Some Days Are Better Than Others
This last week or so has been really rough. My job is probably coming to an end due to cuts in the budget. That I do not mind too much, although the $20 or so pay each month will be missed. The job, since being promoted to lead T.A. in Vocational Office services has turned into a pain. I now act as a problem solver more than anything else, and I miss the one-on-one with the students.
I am due for my annual review, and that means I could go up for transfer. Transfer for an inmate means leaving behind every friend you may have made in the facility for good. You lose all friendships and can no longer have any contact with them. Period.
When I look out the small window on my door, the first thing I see each day is a sign: "No Warning Shots".
My cellie is terminal with liver disease of some kind. Two years ago, he was given just months to live. Friday, he sat down on his bed and could not move. He kept saying things that did not make any sense. I am blessed to be able to serve him. That means getting his shoes on, getting him dressed, etc. I just did his laundry, sheets and all. He seems to resent me and does little things to let me know it, like peeing on the floor. NOT a good day!
Last night, I was speaking to a family member about a request I had sent concerning a financial situation.
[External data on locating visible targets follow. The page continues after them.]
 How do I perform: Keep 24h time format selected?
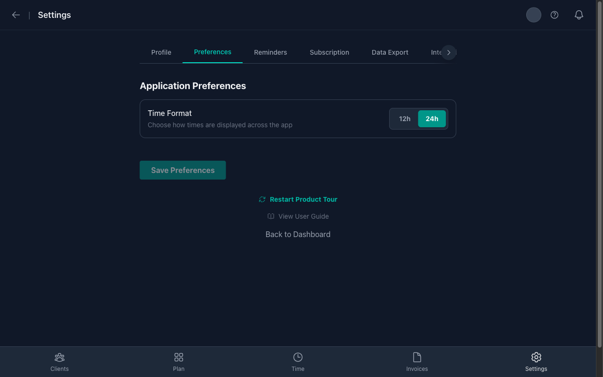pos(432,118)
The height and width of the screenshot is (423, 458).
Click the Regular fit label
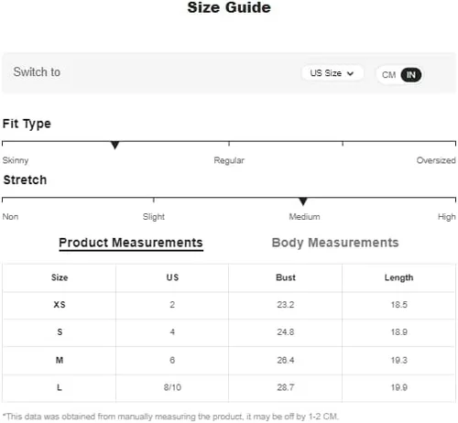[x=229, y=160]
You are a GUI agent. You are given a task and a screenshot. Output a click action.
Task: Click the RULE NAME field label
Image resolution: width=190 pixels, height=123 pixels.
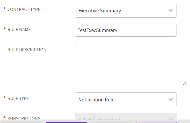19,29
I would normally be receiving a pair of shoes or something about this time of year. Instead I had requested cash for cost to cover my enrollment fee for the seminary I wish to enter. I have full tuition deferment until after I parole, but I must pay the $50 for enrollment. This family member amazes me with her support and care. When I called and breached the subject of my request, it seemed to upset her. Like maybe I was being impatient. I just hate the wait I feel as a result.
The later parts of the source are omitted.